C) Metadata/ontology tables:

This category includes metadata about genes, protein identifiers, and supplementary information to experimental data tables. For instance, cell populations are identified using the gating definition, and it is redundant to keep this information within the PBMC_cell_frequency table. Therefore, a separate metadata table is created and linked.

  • gene, transcript, and protein: These three metadata tables include gene and protein mapping information available in public databases such as Ensembl, Entrez, Uniprot, etc. Herein, gene, transcript, and protein ids are mapped to one another.

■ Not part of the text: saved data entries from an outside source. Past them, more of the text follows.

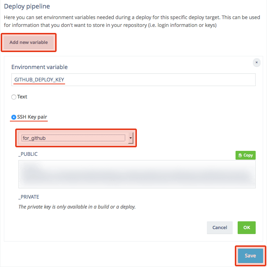Save the deploy pipeline settings
The width and height of the screenshot is (267, 267).
pyautogui.click(x=250, y=256)
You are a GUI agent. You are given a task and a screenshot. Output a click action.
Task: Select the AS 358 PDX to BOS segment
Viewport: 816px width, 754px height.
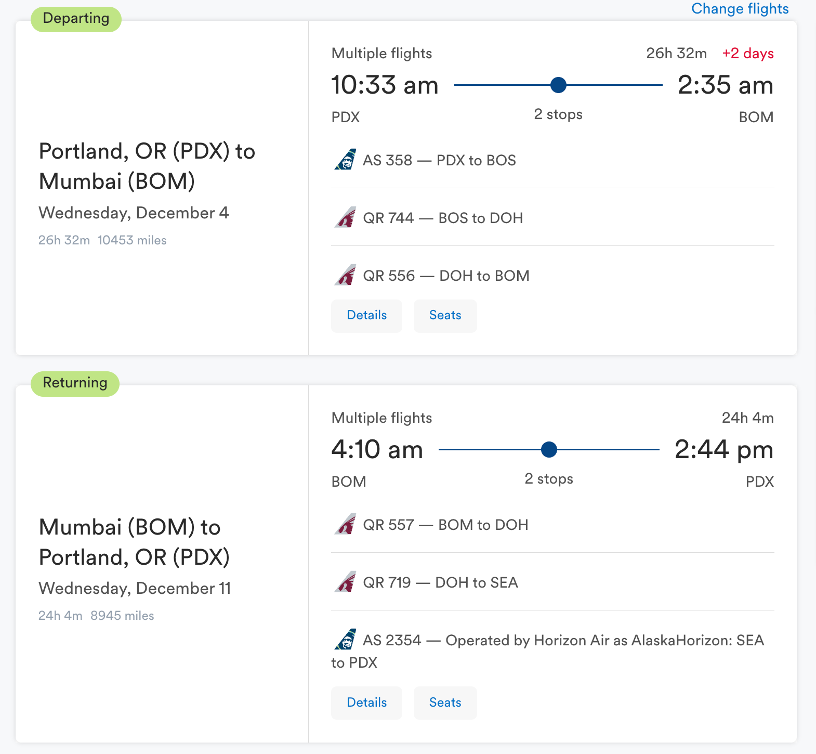coord(439,160)
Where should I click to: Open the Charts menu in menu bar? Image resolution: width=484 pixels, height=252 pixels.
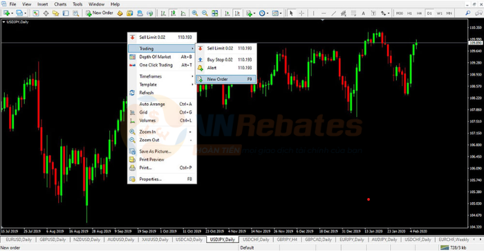pos(60,4)
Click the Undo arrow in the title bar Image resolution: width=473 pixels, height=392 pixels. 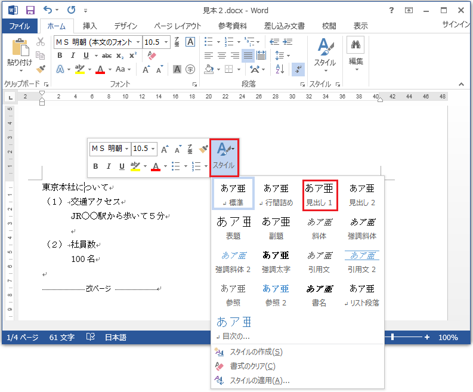tap(48, 10)
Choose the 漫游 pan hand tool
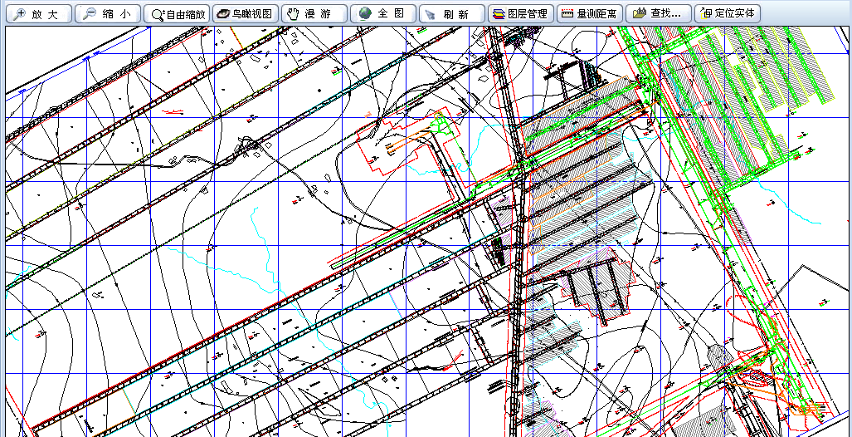The height and width of the screenshot is (437, 852). click(x=314, y=13)
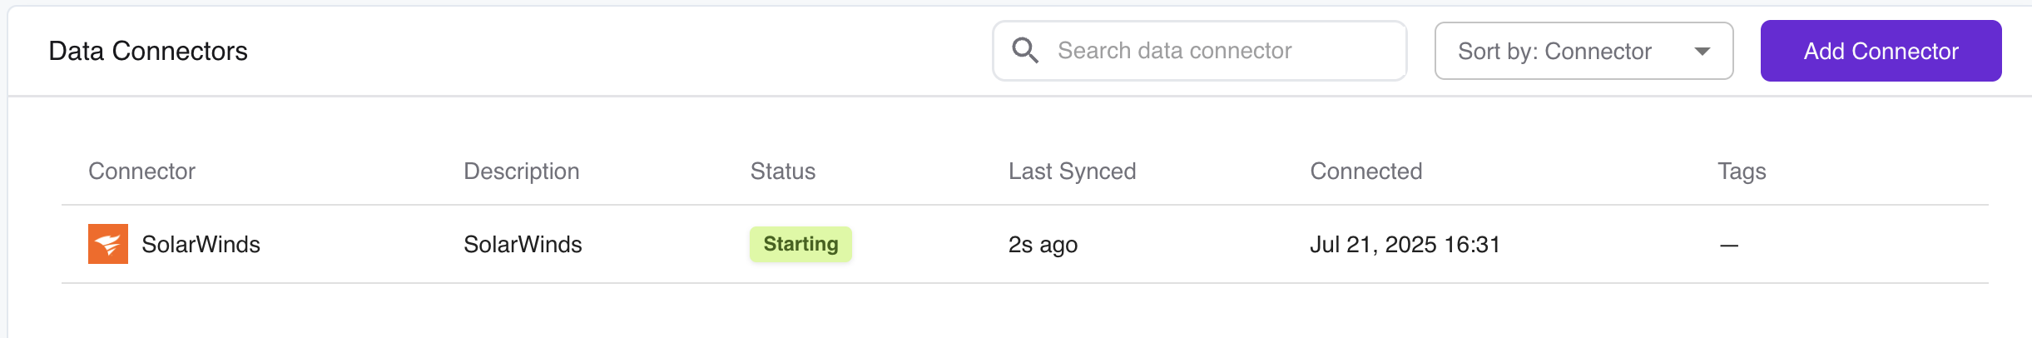Image resolution: width=2032 pixels, height=338 pixels.
Task: Expand the sort dropdown arrow
Action: coord(1702,52)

cell_type: It provides additional information about each cell population with their corresponding gating scheme used.


Browse our terminology


CMI-PB terminology browser is a system made for creating, maintaining, and sharing an application ontology that builds on multiple reference resources. It will serve as a reference resource to annotate and systematically explain the terms used for the study design, experimental data, and metadata. We intend for the CMI-PB terminology browser to be general (as it has the potential to be used for other projects), but the primary goal is to serve this CMI-PB project. Users can search, browse, and query the CMI-PB Terminology browser using a uniform web-based interface and API.




Last updated: Sept. 3, 2024, 10:14 a.m.